There were two refrigerators in the kitchen attached to our dining room. One held our meal ingredients and was always kept locked, Lorraine having the only key. The other held drinks and what snacks we were allowed to have between meals. I grabbed a couple bottles of water for Lyonette and a juice for myself, then pillaged a book from the library to read aloud to her while we waited for the new girl to wake up.




“There was a library?” Eddison asks incredulously.

“Well, yeah. He wanted us to be happy there. That meant keeping us occupied.”
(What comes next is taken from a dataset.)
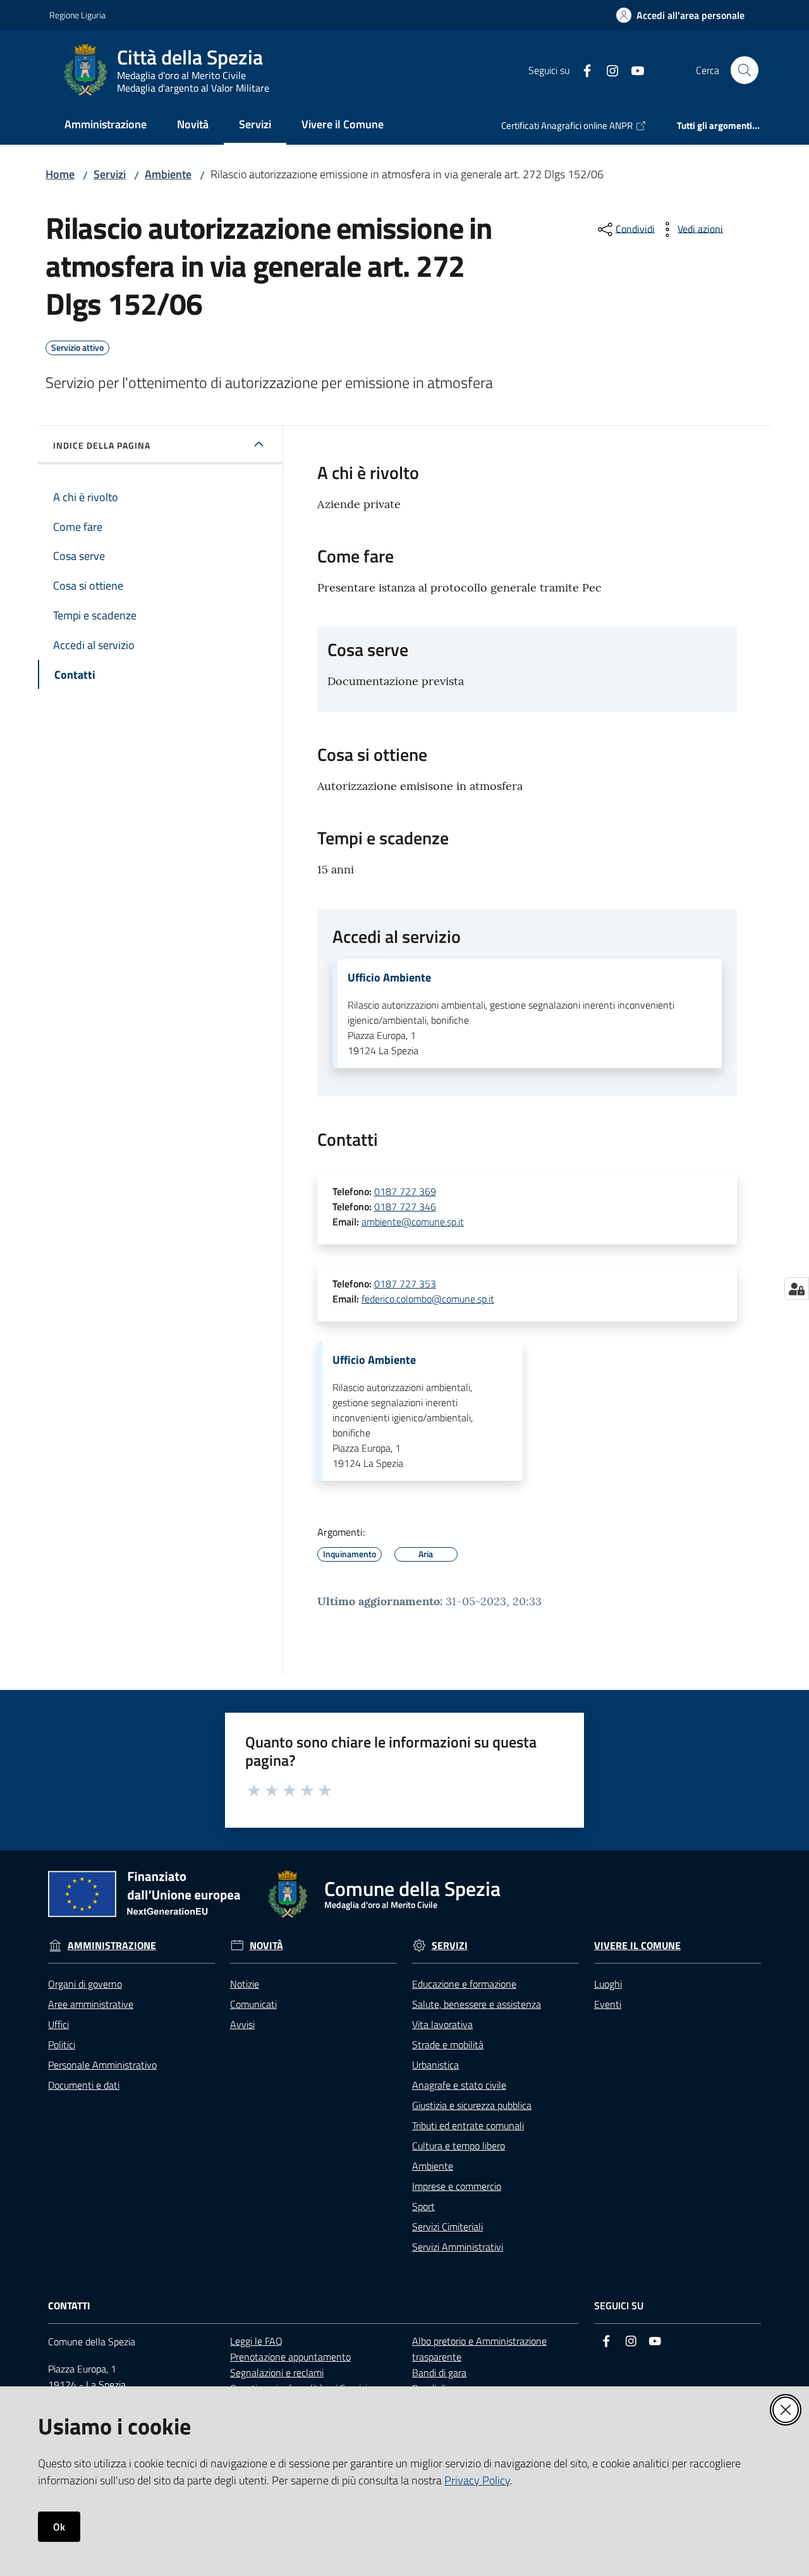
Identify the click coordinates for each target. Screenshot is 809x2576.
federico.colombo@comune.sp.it (428, 1298)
“What kinds of books did he give you?”

“Whatever we asked for, really.” She shrugs and settles back into her chair, arms crossed loosely over her chest. “It was mostly classics at first, but those of us who genuinely enjoyed reading started a wish list by the doorway, and every now and then he’d add a few dozen or so volumes. And some of us had personal books, direct gifts from him, that stayed in our rooms.”

“And you were one of the readers.”

She starts to give him a disgusted look, then reconsiders. “Oh, right, you weren’t here for that part.”

“What part?”

“The part where I explained that being in the Garden was usually boring as fuck.”

“If that’s boring, you’re clearly not doing it right,” he mutters, and it startles a laugh out of her.

“It wasn’t boring when it was my choice,” she admits. “But that was before the Garden.”

Victor knows he should drag the conversation back to the original question, but the sight of the two of them in agreement about something is far too entertaining, so he lets it go, even ignores the slight trace of a lie in the girl’s face.

“And I suppose your favorite was Poe?”

“Oh, no, Poe had a purpose: to distract. I liked the fairy tales. Not the watered-down Disney shit, or the sanitized Perrault versions. I liked the real ones, where horrible things happened to everyone and you really understood it wasn’t intended for children.”

“No illusions?” Victor asks, and she nods.

“Exactly.”




New Girl took a long time to regain consciousness, long enough that Lyonette even debated sending for Lorraine. I talked her out of it. If the girl was going to die from it, there was little enough our nurse could do to prevent it, and that pinch-faced bitch wasn’t the first thing I would want to see. Lyonette used that to insist I be the first thing New Girl saw.

Given that Lyonette looked like death warmed over, I didn’t even argue . . . much.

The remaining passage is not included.